The “law of parsimony”?

Speaking of parsimony, I came across the following quotation from Commentary magazine (page 80 in the December 2004 issue):

The law of parsimony tells us that when there are alternative explanations of events, the simplest one is likely to be correct.

Commentary is a serious magazine, and this quotation (which I disagree with!) makes me wonder whether this idea of a scientific “law” is common among serious literary and political critics.

The article continues,

The most parsimonious explanation for Jayson Blair’s offenses resides in the Times’s passionate commitment to diversity and affirmative action–i.e., preferences. In trying to understand how an inexperienced, incompetent, and irresponsible young black man could be hired and steadily advanced, no other explanation makes sense.
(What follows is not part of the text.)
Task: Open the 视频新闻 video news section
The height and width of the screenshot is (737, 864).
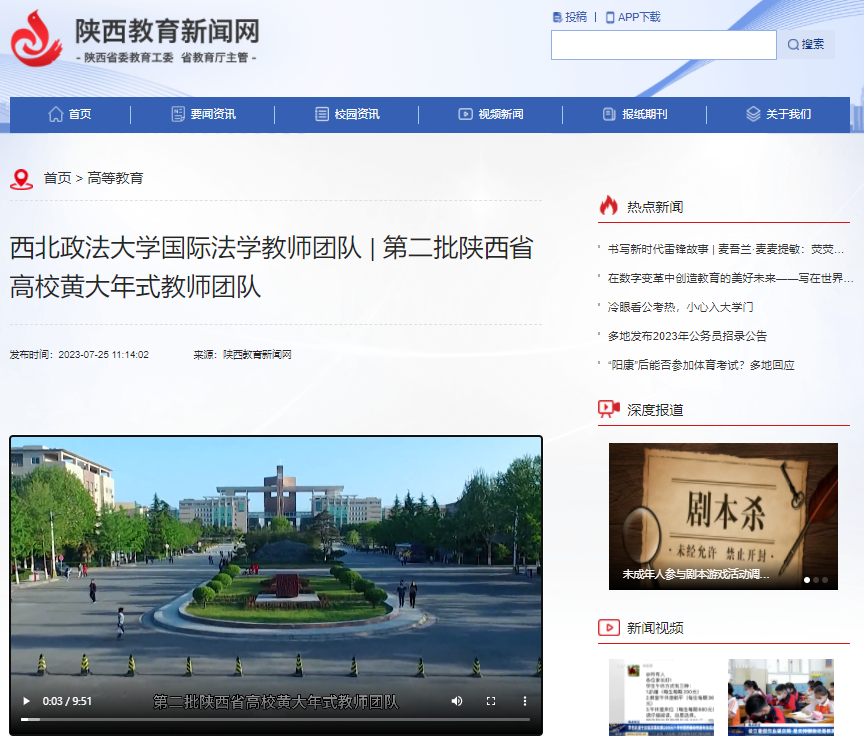Action: 491,115
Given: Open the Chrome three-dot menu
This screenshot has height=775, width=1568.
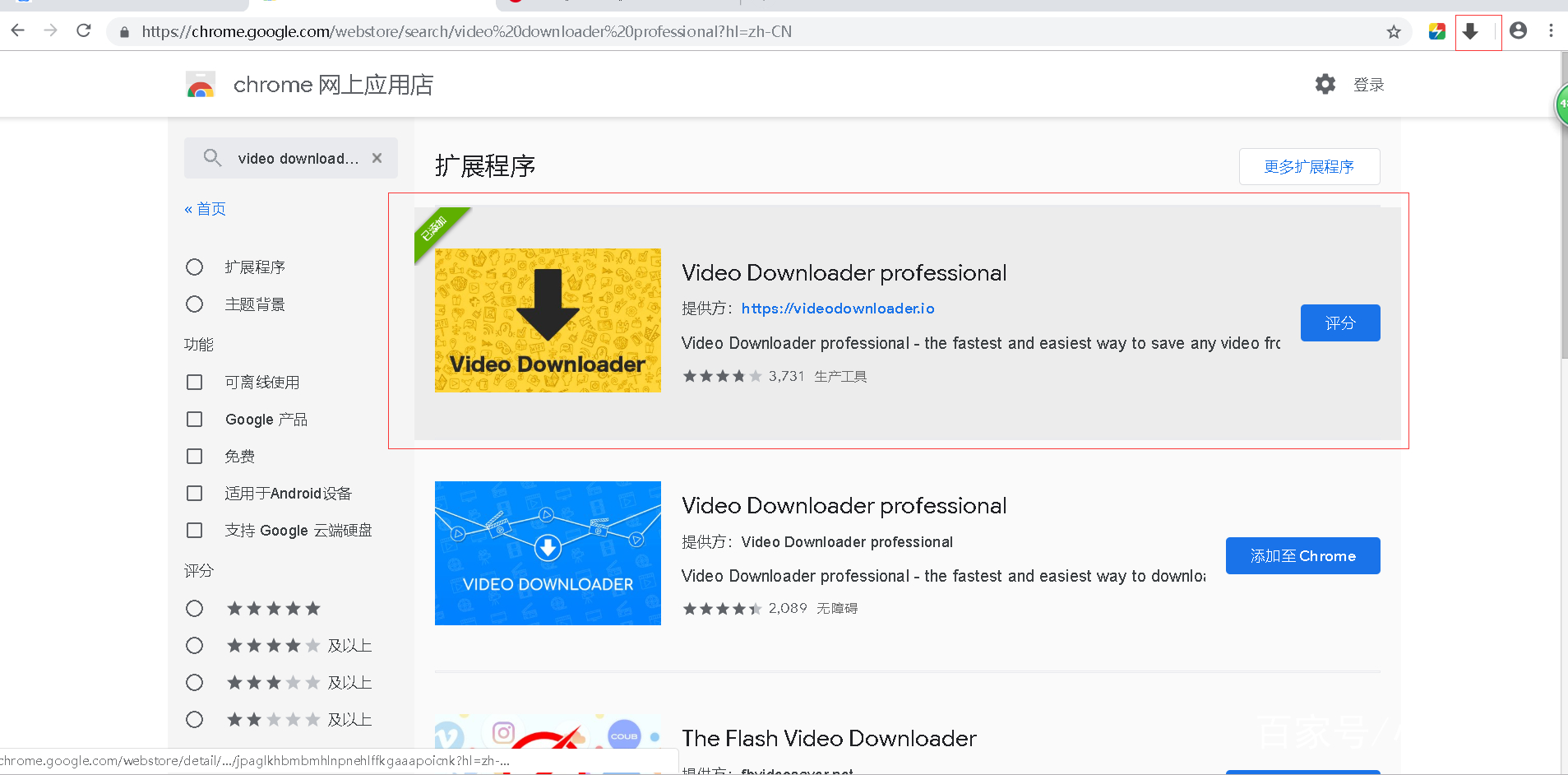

The context of the quote doesn’t really matter for my point here, which is that it seems that “the law of parsimony” is being used to back up a naive view of causality, in which an event can have only one “explanation.”

Partisan politics?

Just to be clear, I am not advancing any particular views of my own on Jayson Blair or the New York Times or whatever; whatever opinions I may have on the matter are not at all well-informaed.

The partisan political angle on this, if any, is complicated, since political rhetoric over the years has been full of appeals–from many political directions–to the inexorable Laws of history, the Law of unintended consequences, and so forth.


  1. Boris S. says:

    Point well taken, Andy. Even serious journals continuously commit errors like these. As these journals are not scholarly, though, can we fairly ascribe some of these errors to rhetorical devices meant to dramatize narrative?

    Surely we don't want the soporific writing standards of academic writing to seep into the larger society. Though some modesty on the part of the latter would seem to be apropos.

  2. Kaleberg says:

    It seems everyone has their own definition of "parsimonious". Why is Jayson Blair's age, race, or level of experience relevant. Mike Barnicle pulled the same crap and he was much older, much whiter and worked for decades. Parsimony requires no more than enough impetus to make stuff up and some mechanism for not getting caught and canned.